Monday, March 22, 2010
Feeling The Crazy Creep Back
So is it normal to get a little spun when jumping on the ttc coaster? I think it just might. I strongly suspect it is best to just show up that way. And don't even get me started on what happens while pregnant.
But if you know me at all or even have read much of this blog you mine is a somewhat specific kind of crazy. the c-section crazy. I really thought i had made peace with it. I guess the phrase a great study in 80's did not help. But honestly i need to own this crazy as all my own. Hearing possible did not help, but let's be honest here i probably would be making these calls anyways. Now i know a yes might be doable. so far i am at 2 no's. One group after the calls while pregnant last time i have no desire to call at all. They are a big group and that does limit my nearer options. A yes would not even necessarily guarantee a go with a new doc. i need to clear a bit of air with mine. They are excellent and my first choice to go with again. Hmm maybe i'll try to hang with it and stick out till 9 cm's dialated?? Yeah right Kevin will so forcibly drag me in before that happens.
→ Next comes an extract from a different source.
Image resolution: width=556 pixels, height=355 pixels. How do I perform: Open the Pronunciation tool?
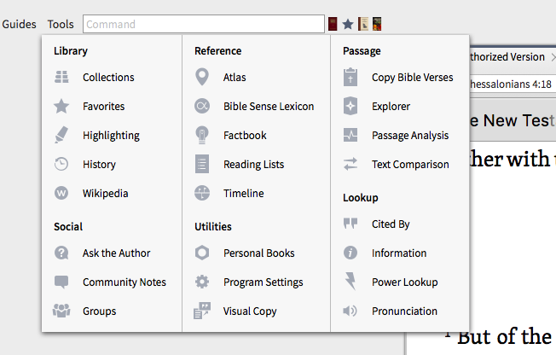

As i was sharing today in bible study it is sad how quickly they come back. Really guard which doors you open. Because this is one door i wish i could shut. but i am not even sure exactly why it was opened/created. i know some and really wish i could spare others this torment. But i also know that as other stressors pop in my life this one roars back. Sometimes like a familar little safety valve and others as a way to cripple me. My refusal to lay down this time and let fear steal the precious from me i am sure is strongly linked to why it popped back. and i need to remind myself that it is only a moment, don't get me wrong major surgery then being sent home with a tiny human to care for sucks. But it does not make me less. So often we are mislead into believeing that things make us less. And that is often not true at all. So this lie i am trying to banish from my thought closet. I will instead focus on the fact that i like being a mom and do a pretty decent job of it.
And i will dwell strongly on Philippians 4:13 "I can do all thing through him who strengthens me." and also know that God will take evil and make good from it. Maybe the real test this time is to truly begin to forgive myself for past bad choices. Because then maybe it really won't matter or hurt so much.